The four principles that continue to guide the European Union in crises, enables it to emerge stronger than ever whenever similar situations arise. This enables the union to ward off crises more easily. Some of the historical challenges that the EU warded off in the past include new treaties referendum failures. A case in hand is that of Ireland’s Lisbon Treaty in the year 2008 as well as the French and Dutch constitutional treaty. In each case, a referendum threw out each of the treaty. Another is the case of Charles de Gaulle who used “empty chair” tactic to withdraw his compatriots’ representation the political bodies of the union whenever these introduced the famed qualified majority voting (QMV). Charles de Gaulle ruled French during the 1958 to 1969 period (Dinan).
A more recent development involved the EU’s adoption of the flexible approach that resulted in a Europe divided into multiple layers of integration. However, not all the countries of Europe enjoy the Eurozone status. For instance, the United Kingdom trades in the Eurozone courtesy of the Schengen passport-free agreement. UK, however, continues to use the Sterling Pound as its currency. The EU allowed this arrangement to give leeway to Euro-sceptic nations to renege on certain obligations guarded by the union treaty (Volkens). Nonetheless, the EU remains committed to its core mandate that allows it the freedom to share sovereignty with any committed nation within the continent, while still committed to the values of strong common institutions.

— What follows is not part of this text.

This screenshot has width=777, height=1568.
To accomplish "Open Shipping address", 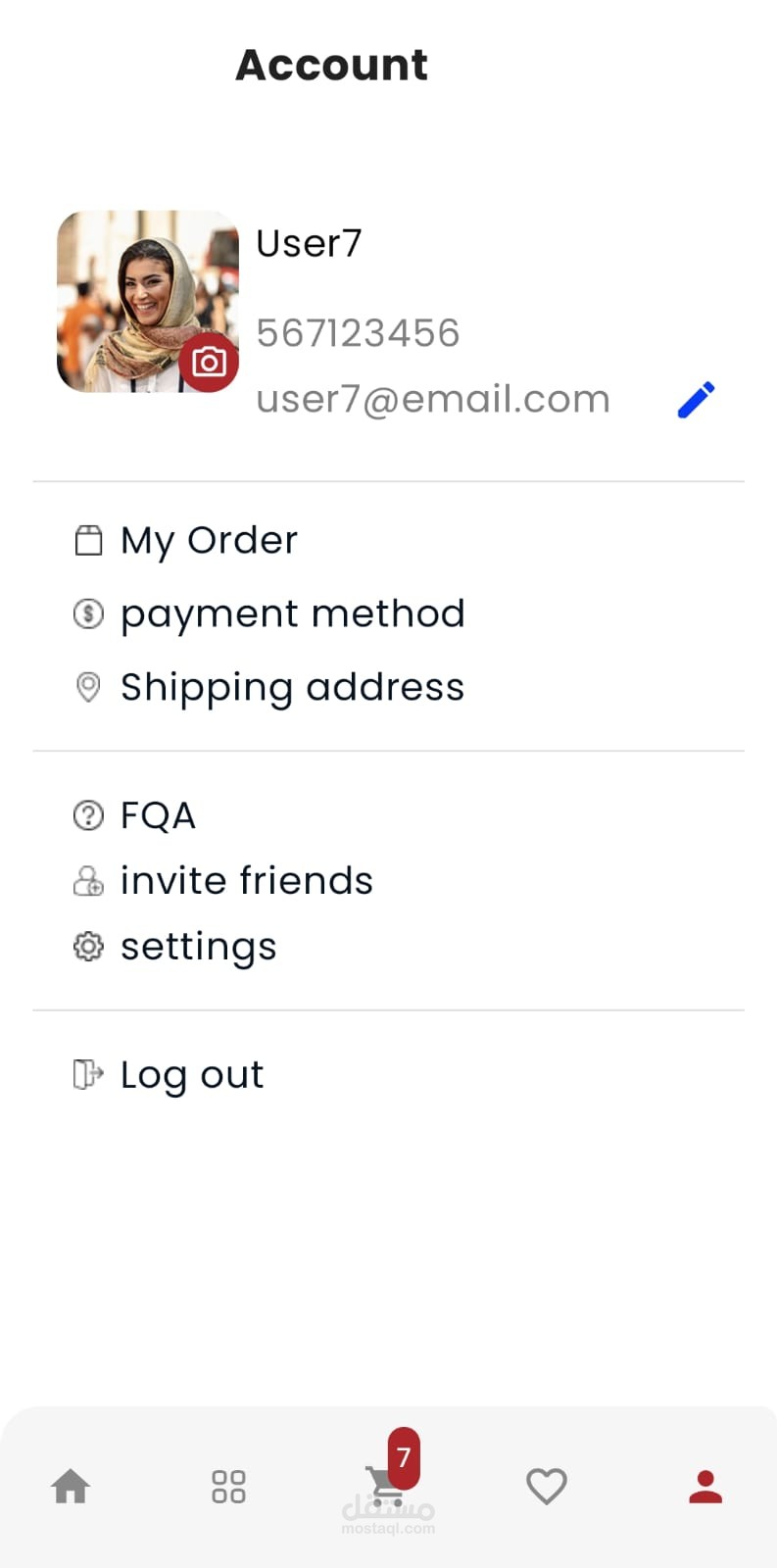I will click(x=292, y=687).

Regional Groupings in Other Parts of the World
Other regions of the world continue to seek regional integration to push forward a common agenda. Notable here include associations such as the African Union (AU), the Mercosur of South America, the Association of South East Asian Nations (ASEAN), and the Gulf Cooperation Council (GCC). However, nothing in their progress mirrors the EU’s success. Amongst these the ASEAN model is second to in EU in performance. Perhaps this follows their efforts that saw them send delegations in a number of times to Europe to seek the European Union’s experiences from Brussels. However, throughout its existence, the ASEAN shows no interest in sharing sovereignty, and therefore, continues to be an inter-governmental body (Kelegama 110-131). The same applies for the other bodies mentioned above. Consequently, the EU remains the world’s most successful conglomerate of nations in terms of economic and political cooperation. Therefore, the union remains the globe’s best success story in integration.
Pronouncements on closer cooperation continue to dominate the political scenes in Africa, Latin America, South America, Asia, and the Middle East, but none of the declarations of these groupings matches the EU’s spirit of cooperation, integration, and political goodwill (Kelegama 110-131). Their pronouncements over time remains mere rhetorical expressions, for after these declaration are not matched with equal seriousness in action.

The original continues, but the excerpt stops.